(A run of rows)
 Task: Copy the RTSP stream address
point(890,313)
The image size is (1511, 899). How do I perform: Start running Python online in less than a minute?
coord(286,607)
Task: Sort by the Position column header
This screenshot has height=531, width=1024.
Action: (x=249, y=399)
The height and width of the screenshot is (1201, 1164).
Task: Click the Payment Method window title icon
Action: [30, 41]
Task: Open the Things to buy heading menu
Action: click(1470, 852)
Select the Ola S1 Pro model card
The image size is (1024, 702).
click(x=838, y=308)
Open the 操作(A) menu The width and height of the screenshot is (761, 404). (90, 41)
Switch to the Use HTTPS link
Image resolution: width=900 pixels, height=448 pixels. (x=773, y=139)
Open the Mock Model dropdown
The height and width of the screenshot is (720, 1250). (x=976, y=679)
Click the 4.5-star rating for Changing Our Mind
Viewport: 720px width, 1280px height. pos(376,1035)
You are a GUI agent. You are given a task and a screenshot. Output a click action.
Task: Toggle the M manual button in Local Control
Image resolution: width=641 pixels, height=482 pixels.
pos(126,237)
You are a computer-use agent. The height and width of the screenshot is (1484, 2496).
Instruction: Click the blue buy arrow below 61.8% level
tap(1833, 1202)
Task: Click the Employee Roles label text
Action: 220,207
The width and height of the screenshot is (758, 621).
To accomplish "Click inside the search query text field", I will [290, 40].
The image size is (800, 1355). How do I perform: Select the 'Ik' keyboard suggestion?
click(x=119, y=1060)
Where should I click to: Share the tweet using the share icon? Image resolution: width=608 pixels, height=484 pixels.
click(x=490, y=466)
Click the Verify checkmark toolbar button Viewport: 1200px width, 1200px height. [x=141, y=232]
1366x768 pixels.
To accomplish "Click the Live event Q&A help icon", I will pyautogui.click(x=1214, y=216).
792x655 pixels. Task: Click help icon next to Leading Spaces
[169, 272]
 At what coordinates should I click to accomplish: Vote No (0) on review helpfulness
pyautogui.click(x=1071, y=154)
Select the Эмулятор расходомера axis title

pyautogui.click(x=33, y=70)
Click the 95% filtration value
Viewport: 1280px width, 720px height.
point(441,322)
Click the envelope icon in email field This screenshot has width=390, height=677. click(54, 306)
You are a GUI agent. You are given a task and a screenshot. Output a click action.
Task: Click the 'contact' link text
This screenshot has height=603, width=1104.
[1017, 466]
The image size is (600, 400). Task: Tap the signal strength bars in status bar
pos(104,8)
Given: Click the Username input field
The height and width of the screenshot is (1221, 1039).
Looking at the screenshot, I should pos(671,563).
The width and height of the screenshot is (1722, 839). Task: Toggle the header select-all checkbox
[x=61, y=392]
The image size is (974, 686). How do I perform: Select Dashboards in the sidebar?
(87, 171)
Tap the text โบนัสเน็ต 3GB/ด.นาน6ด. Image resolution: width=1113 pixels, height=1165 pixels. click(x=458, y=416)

» **PROBLEM DESCRIPTION**: Retype every row above, line for line, without changing anything.

» **CORRECT RESPONSE**:
 Task: Copy the RTSP stream address
point(890,313)
The image size is (1511, 899). How do I perform: Start running Python online in less than a minute?
coord(286,607)
Task: Sort by the Position column header
This screenshot has height=531, width=1024.
Action: (x=249, y=399)
The height and width of the screenshot is (1201, 1164).
Task: Click the Payment Method window title icon
Action: [30, 41]
Task: Open the Things to buy heading menu
Action: click(1470, 852)
Select the Ola S1 Pro model card
The image size is (1024, 702).
click(x=838, y=308)
Open the 操作(A) menu The width and height of the screenshot is (761, 404). (90, 41)
Switch to the Use HTTPS link
Image resolution: width=900 pixels, height=448 pixels. (x=773, y=139)
Open the Mock Model dropdown
The height and width of the screenshot is (720, 1250). (x=976, y=679)
Click the 4.5-star rating for Changing Our Mind
Viewport: 720px width, 1280px height. pos(376,1035)
You are a GUI agent. You are given a task and a screenshot. Output a click action.
Task: Toggle the M manual button in Local Control
Image resolution: width=641 pixels, height=482 pixels.
pos(126,237)
You are a computer-use agent. The height and width of the screenshot is (1484, 2496).
Instruction: Click the blue buy arrow below 61.8% level
tap(1833, 1202)
Task: Click the Employee Roles label text
Action: 220,207
The width and height of the screenshot is (758, 621).
To accomplish "Click inside the search query text field", I will [290, 40].
The image size is (800, 1355). How do I perform: Select the 'Ik' keyboard suggestion?
click(x=119, y=1060)
Where should I click to: Share the tweet using the share icon? Image resolution: width=608 pixels, height=484 pixels.
click(x=490, y=466)
Click the Verify checkmark toolbar button Viewport: 1200px width, 1200px height. [x=141, y=232]
1366x768 pixels.
To accomplish "Click the Live event Q&A help icon", I will pyautogui.click(x=1214, y=216).
792x655 pixels. Task: Click help icon next to Leading Spaces
[169, 272]
 At what coordinates should I click to accomplish: Vote No (0) on review helpfulness
pyautogui.click(x=1071, y=154)
Select the Эмулятор расходомера axis title

pyautogui.click(x=33, y=70)
Click the 95% filtration value
Viewport: 1280px width, 720px height.
point(441,322)
Click the envelope icon in email field This screenshot has width=390, height=677. click(54, 306)
You are a GUI agent. You are given a task and a screenshot. Output a click action.
Task: Click the 'contact' link text
This screenshot has height=603, width=1104.
[1017, 466]
The image size is (600, 400). Task: Tap the signal strength bars in status bar
pos(104,8)
Given: Click the Username input field
The height and width of the screenshot is (1221, 1039).
Looking at the screenshot, I should pos(671,563).
The width and height of the screenshot is (1722, 839). Task: Toggle the header select-all checkbox
[x=61, y=392]
The image size is (974, 686). How do I perform: Select Dashboards in the sidebar?
(87, 171)
Tap the text โบนัสเน็ต 3GB/ด.นาน6ด. Image resolution: width=1113 pixels, height=1165 pixels. click(x=458, y=416)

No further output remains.